### Assignment
Only the pictures should be dropped; every line of the data must come back exactly as written.

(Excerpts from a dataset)
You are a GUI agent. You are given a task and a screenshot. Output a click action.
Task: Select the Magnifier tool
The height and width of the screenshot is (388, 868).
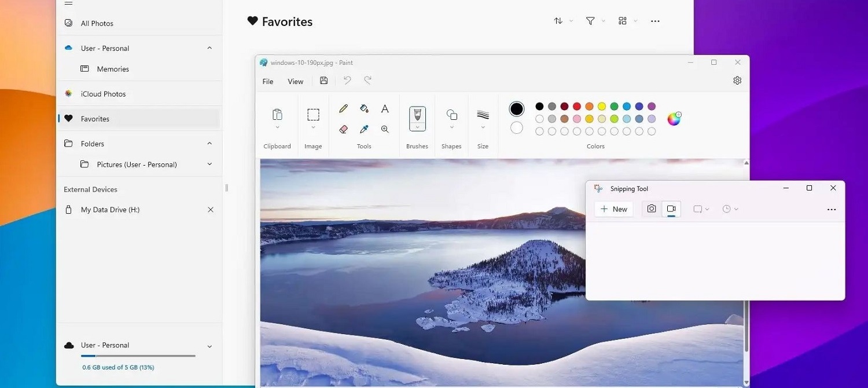(x=385, y=129)
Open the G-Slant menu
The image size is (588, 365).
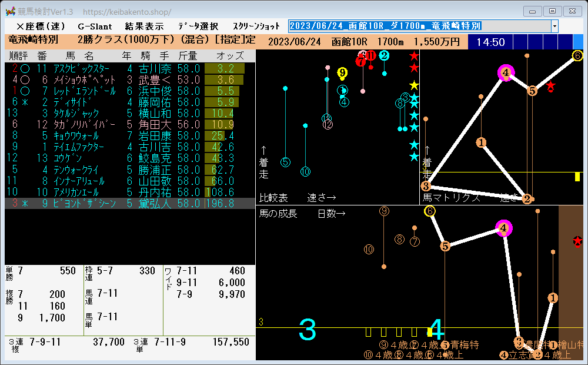click(95, 26)
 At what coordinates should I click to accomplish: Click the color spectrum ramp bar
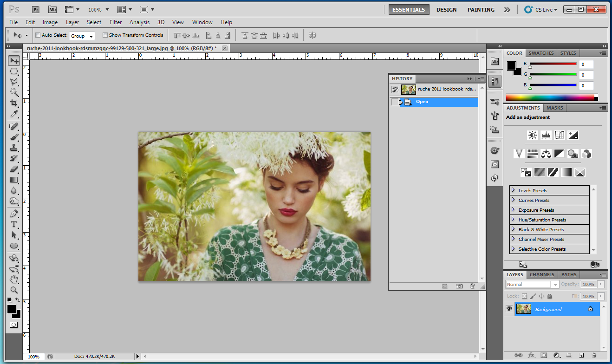[550, 98]
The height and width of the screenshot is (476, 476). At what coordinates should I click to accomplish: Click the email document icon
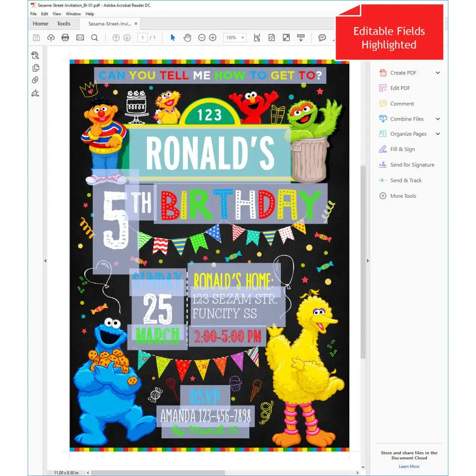pos(80,37)
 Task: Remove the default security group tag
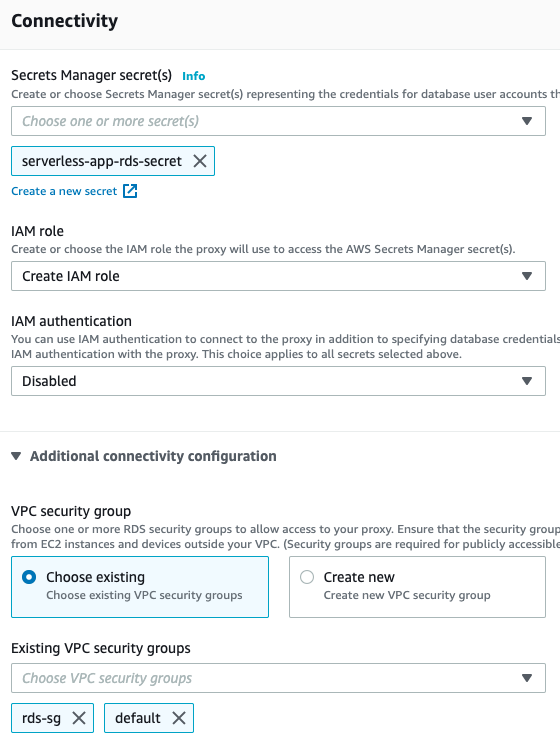[x=179, y=718]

### Response below
You are a GUI agent. You are given a task and a screenshot. Output a click action.
Task: Select the Magnifier tool
The height and width of the screenshot is (388, 868).
(x=385, y=129)
Open the G-Slant menu
The image size is (588, 365).
click(95, 26)
 At what coordinates should I click to accomplish: Click the color spectrum ramp bar
[550, 98]
The height and width of the screenshot is (476, 476). At what coordinates should I click to accomplish: Click the email document icon
pos(80,37)
 Task: Remove the default security group tag
[x=179, y=718]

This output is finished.